Clinical Utility of Classical and Nonclassical Monocyte Percentage in the Diagnosis of Chronic Myelomonocytic Leukemia.
To determine if a clinically applicable flow cytometry methodology could identify chronic myelomonocytic leukemia (CMML) cases. Monocyte subset screening (CD14/CD16 expression) was performed on 68 blood and 25 bone marrow specimens with a monocytosis and/or flagged as possible CMML. Fifty thousand total events were obtained per case. Cases were categorized as CMML, atypical chronic myeloid leukemia (aCML), or non-CMML + non-aCML by clinicopathologic diagnosis. The methodology differentiated blood and bone marrow CMML cases from non-CMML + non-aCML but not three aCML cases in the clinical setting.
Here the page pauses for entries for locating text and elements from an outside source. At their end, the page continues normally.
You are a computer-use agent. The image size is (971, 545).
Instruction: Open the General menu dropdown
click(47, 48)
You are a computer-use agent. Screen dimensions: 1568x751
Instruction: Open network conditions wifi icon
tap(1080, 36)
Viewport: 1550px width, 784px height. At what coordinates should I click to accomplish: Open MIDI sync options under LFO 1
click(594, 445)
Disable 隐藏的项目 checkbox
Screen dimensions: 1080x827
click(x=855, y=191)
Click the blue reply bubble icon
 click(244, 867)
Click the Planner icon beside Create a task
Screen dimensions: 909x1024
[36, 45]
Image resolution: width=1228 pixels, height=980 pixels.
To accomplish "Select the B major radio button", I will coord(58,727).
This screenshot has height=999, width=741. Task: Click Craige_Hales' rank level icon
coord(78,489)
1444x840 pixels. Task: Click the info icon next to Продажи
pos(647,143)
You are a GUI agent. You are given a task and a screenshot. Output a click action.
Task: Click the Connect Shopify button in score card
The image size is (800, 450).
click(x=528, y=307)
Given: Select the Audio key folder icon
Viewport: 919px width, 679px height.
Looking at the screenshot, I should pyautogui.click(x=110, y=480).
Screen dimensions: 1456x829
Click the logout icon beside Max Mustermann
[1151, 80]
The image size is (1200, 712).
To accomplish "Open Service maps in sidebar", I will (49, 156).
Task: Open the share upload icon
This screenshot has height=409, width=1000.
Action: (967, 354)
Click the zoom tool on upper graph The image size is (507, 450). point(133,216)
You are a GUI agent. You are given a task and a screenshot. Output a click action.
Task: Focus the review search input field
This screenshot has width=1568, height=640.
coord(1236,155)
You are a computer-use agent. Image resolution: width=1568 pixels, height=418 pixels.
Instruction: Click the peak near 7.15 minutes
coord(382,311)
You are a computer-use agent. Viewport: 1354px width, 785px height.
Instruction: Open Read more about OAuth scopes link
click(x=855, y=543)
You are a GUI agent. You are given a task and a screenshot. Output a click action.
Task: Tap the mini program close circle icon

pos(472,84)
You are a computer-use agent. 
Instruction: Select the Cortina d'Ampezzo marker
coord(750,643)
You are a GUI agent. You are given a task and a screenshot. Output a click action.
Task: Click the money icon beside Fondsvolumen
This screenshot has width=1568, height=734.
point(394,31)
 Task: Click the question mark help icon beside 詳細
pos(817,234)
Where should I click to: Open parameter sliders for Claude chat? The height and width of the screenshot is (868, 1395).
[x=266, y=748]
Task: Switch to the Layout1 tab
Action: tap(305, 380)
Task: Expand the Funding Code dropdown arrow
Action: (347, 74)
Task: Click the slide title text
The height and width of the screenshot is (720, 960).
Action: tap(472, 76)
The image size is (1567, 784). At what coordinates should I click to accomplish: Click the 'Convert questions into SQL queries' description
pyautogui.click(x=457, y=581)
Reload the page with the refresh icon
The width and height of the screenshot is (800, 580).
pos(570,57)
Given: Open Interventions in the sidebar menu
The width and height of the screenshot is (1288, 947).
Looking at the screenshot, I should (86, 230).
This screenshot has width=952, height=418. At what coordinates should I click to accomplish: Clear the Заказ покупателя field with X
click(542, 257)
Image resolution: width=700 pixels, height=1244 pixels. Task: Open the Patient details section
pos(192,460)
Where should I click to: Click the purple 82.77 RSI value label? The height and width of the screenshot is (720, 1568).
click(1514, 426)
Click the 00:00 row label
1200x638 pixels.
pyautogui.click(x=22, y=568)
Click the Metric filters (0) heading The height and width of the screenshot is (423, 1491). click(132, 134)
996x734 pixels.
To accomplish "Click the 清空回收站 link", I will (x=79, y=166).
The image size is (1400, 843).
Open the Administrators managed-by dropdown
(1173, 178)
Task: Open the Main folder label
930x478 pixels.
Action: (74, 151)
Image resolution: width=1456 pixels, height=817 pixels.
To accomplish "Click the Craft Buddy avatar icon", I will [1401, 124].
Furthermore, a decreased percentage of nonclassical monocytes (CD14dimCD16+) showed better sensitivity than the previously described approach that relied on increased percentage of classical monocytes (CD14brightCD16-). Quantification of monocyte subsets is useful in clinical practice as a diagnostic marker of CMML in blood and bone marrow specimens. The percentage of nonclassical monocytes should be included in analysis of monocyte subsets.